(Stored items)
================================

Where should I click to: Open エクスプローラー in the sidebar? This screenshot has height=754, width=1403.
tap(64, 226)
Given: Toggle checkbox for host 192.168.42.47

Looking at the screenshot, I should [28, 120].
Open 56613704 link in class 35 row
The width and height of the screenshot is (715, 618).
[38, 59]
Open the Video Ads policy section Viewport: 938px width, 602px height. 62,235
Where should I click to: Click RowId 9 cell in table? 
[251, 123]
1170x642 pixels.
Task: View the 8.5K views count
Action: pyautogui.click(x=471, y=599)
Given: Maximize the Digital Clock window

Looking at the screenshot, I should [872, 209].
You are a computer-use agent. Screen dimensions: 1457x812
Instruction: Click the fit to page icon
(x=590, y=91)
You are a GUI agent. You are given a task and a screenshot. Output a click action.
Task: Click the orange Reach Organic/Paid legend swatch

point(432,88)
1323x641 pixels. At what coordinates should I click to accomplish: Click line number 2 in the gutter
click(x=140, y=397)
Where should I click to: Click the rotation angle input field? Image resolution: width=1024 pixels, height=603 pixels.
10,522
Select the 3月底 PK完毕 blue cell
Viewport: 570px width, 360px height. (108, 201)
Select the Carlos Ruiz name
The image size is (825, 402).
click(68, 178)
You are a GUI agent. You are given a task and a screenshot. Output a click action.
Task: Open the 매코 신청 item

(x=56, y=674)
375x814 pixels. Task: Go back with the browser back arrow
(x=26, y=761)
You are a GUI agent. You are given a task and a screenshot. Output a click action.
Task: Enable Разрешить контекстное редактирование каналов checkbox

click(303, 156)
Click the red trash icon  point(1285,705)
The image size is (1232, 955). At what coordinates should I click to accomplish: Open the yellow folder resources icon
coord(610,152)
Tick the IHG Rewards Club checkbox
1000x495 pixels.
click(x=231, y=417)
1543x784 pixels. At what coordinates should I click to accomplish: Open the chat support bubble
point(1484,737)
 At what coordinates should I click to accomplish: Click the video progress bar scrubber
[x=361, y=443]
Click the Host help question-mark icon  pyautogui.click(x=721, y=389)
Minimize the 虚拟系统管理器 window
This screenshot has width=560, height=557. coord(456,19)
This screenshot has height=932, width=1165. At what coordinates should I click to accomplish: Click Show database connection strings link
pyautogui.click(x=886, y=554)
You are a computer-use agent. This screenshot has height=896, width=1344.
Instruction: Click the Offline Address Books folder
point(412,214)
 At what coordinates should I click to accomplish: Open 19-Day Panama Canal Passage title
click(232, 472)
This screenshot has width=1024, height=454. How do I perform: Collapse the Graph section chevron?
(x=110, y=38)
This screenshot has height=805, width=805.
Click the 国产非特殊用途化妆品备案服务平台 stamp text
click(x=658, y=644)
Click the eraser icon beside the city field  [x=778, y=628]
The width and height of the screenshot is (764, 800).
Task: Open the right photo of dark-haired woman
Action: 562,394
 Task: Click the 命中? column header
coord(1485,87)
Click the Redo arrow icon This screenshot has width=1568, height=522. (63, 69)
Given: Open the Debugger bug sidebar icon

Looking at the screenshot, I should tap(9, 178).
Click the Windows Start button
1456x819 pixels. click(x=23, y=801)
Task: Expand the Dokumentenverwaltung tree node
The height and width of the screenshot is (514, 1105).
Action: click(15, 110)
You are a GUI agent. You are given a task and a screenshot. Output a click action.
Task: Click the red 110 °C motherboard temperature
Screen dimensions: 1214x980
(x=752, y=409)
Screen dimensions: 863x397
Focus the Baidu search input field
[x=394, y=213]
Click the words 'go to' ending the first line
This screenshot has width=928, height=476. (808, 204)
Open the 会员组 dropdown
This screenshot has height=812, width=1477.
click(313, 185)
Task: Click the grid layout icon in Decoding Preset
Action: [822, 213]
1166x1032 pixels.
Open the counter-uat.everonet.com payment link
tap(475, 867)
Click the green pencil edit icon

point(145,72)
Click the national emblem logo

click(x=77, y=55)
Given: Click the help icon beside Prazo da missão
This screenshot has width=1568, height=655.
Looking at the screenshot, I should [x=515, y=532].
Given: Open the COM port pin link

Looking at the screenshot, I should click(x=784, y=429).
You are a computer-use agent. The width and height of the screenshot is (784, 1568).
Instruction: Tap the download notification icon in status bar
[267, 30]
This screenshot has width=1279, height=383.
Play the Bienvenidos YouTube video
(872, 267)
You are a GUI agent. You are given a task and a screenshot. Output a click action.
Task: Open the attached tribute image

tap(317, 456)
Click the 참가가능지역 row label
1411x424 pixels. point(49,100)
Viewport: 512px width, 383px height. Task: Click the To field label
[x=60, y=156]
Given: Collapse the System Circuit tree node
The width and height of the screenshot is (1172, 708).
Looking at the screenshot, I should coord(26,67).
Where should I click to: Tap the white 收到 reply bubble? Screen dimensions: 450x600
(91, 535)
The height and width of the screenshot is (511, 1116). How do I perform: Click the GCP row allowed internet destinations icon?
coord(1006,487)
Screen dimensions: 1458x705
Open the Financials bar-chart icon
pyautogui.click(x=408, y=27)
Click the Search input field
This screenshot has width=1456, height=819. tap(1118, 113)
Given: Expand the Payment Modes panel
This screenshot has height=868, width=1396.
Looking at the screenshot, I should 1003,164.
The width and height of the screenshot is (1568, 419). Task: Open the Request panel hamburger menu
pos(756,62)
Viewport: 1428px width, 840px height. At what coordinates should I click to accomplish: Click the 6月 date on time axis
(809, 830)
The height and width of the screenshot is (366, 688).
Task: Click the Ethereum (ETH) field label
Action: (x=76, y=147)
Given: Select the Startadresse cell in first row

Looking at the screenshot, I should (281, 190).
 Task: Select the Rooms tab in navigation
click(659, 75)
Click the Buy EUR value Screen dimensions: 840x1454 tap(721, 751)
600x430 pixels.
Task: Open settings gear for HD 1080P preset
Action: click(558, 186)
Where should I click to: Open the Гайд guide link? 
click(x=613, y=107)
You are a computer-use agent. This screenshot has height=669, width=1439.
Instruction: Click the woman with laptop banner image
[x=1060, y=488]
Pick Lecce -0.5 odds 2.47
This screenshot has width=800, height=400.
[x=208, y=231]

================================

→ **Aim of the exercise**
Restate every line of the data above exactly as it was written.

→ **Task answer**
Where should I click to: Open エクスプローラー in the sidebar? This screenshot has height=754, width=1403.
tap(64, 226)
Given: Toggle checkbox for host 192.168.42.47

Looking at the screenshot, I should [28, 120].
Open 56613704 link in class 35 row
The width and height of the screenshot is (715, 618).
[38, 59]
Open the Video Ads policy section Viewport: 938px width, 602px height. 62,235
Where should I click to: Click RowId 9 cell in table? 
[251, 123]
1170x642 pixels.
Task: View the 8.5K views count
Action: pyautogui.click(x=471, y=599)
Given: Maximize the Digital Clock window

Looking at the screenshot, I should [872, 209].
You are a computer-use agent. Screen dimensions: 1457x812
Instruction: Click the fit to page icon
(x=590, y=91)
You are a GUI agent. You are given a task and a screenshot. Output a click action.
Task: Click the orange Reach Organic/Paid legend swatch

point(432,88)
1323x641 pixels. At what coordinates should I click to accomplish: Click line number 2 in the gutter
click(x=140, y=397)
Where should I click to: Click the rotation angle input field? Image resolution: width=1024 pixels, height=603 pixels.
10,522
Select the 3月底 PK完毕 blue cell
Viewport: 570px width, 360px height. (108, 201)
Select the Carlos Ruiz name
The image size is (825, 402).
click(68, 178)
You are a GUI agent. You are given a task and a screenshot. Output a click action.
Task: Open the 매코 신청 item

(x=56, y=674)
375x814 pixels. Task: Go back with the browser back arrow
(x=26, y=761)
You are a GUI agent. You are given a task and a screenshot. Output a click action.
Task: Enable Разрешить контекстное редактирование каналов checkbox

click(303, 156)
Click the red trash icon  point(1285,705)
The image size is (1232, 955). At what coordinates should I click to accomplish: Open the yellow folder resources icon
coord(610,152)
Tick the IHG Rewards Club checkbox
1000x495 pixels.
click(x=231, y=417)
1543x784 pixels. At what coordinates should I click to accomplish: Open the chat support bubble
point(1484,737)
 At what coordinates should I click to accomplish: Click the video progress bar scrubber
[x=361, y=443]
Click the Host help question-mark icon  pyautogui.click(x=721, y=389)
Minimize the 虚拟系统管理器 window
This screenshot has width=560, height=557. coord(456,19)
This screenshot has height=932, width=1165. At what coordinates should I click to accomplish: Click Show database connection strings link
pyautogui.click(x=886, y=554)
You are a computer-use agent. This screenshot has height=896, width=1344.
Instruction: Click the Offline Address Books folder
point(412,214)
 At what coordinates should I click to accomplish: Open 19-Day Panama Canal Passage title
click(232, 472)
This screenshot has width=1024, height=454. How do I perform: Collapse the Graph section chevron?
(x=110, y=38)
This screenshot has height=805, width=805.
Click the 国产非特殊用途化妆品备案服务平台 stamp text
click(x=658, y=644)
Click the eraser icon beside the city field  [x=778, y=628]
The width and height of the screenshot is (764, 800).
Task: Open the right photo of dark-haired woman
Action: 562,394
 Task: Click the 命中? column header
coord(1485,87)
Click the Redo arrow icon This screenshot has width=1568, height=522. (63, 69)
Given: Open the Debugger bug sidebar icon

Looking at the screenshot, I should tap(9, 178).
Click the Windows Start button
1456x819 pixels. click(x=23, y=801)
Task: Expand the Dokumentenverwaltung tree node
The height and width of the screenshot is (514, 1105).
Action: click(15, 110)
You are a GUI agent. You are given a task and a screenshot. Output a click action.
Task: Click the red 110 °C motherboard temperature
Screen dimensions: 1214x980
(x=752, y=409)
Screen dimensions: 863x397
Focus the Baidu search input field
[x=394, y=213]
Click the words 'go to' ending the first line
This screenshot has width=928, height=476. (808, 204)
Open the 会员组 dropdown
This screenshot has height=812, width=1477.
click(313, 185)
Task: Click the grid layout icon in Decoding Preset
Action: [822, 213]
1166x1032 pixels.
Open the counter-uat.everonet.com payment link
tap(475, 867)
Click the green pencil edit icon

point(145,72)
Click the national emblem logo

click(x=77, y=55)
Given: Click the help icon beside Prazo da missão
This screenshot has width=1568, height=655.
Looking at the screenshot, I should [x=515, y=532].
Given: Open the COM port pin link

Looking at the screenshot, I should click(x=784, y=429).
You are a computer-use agent. The width and height of the screenshot is (784, 1568).
Instruction: Tap the download notification icon in status bar
[267, 30]
This screenshot has width=1279, height=383.
Play the Bienvenidos YouTube video
(872, 267)
You are a GUI agent. You are given a task and a screenshot. Output a click action.
Task: Open the attached tribute image

tap(317, 456)
Click the 참가가능지역 row label
1411x424 pixels. point(49,100)
Viewport: 512px width, 383px height. Task: Click the To field label
[x=60, y=156]
Given: Collapse the System Circuit tree node
The width and height of the screenshot is (1172, 708).
Looking at the screenshot, I should coord(26,67).
Where should I click to: Tap the white 收到 reply bubble? Screen dimensions: 450x600
(91, 535)
The height and width of the screenshot is (511, 1116). How do I perform: Click the GCP row allowed internet destinations icon?
coord(1006,487)
Screen dimensions: 1458x705
Open the Financials bar-chart icon
pyautogui.click(x=408, y=27)
Click the Search input field
This screenshot has width=1456, height=819. tap(1118, 113)
Given: Expand the Payment Modes panel
This screenshot has height=868, width=1396.
Looking at the screenshot, I should 1003,164.
The width and height of the screenshot is (1568, 419). Task: Open the Request panel hamburger menu
pos(756,62)
Viewport: 1428px width, 840px height. At what coordinates should I click to accomplish: Click the 6月 date on time axis
(809, 830)
The height and width of the screenshot is (366, 688).
Task: Click the Ethereum (ETH) field label
Action: (x=76, y=147)
Given: Select the Startadresse cell in first row

Looking at the screenshot, I should (281, 190).
 Task: Select the Rooms tab in navigation
click(659, 75)
Click the Buy EUR value Screen dimensions: 840x1454 tap(721, 751)
600x430 pixels.
Task: Open settings gear for HD 1080P preset
Action: click(558, 186)
Where should I click to: Open the Гайд guide link? 
click(x=613, y=107)
You are a computer-use agent. This screenshot has height=669, width=1439.
Instruction: Click the woman with laptop banner image
[x=1060, y=488]
Pick Lecce -0.5 odds 2.47
This screenshot has width=800, height=400.
[x=208, y=231]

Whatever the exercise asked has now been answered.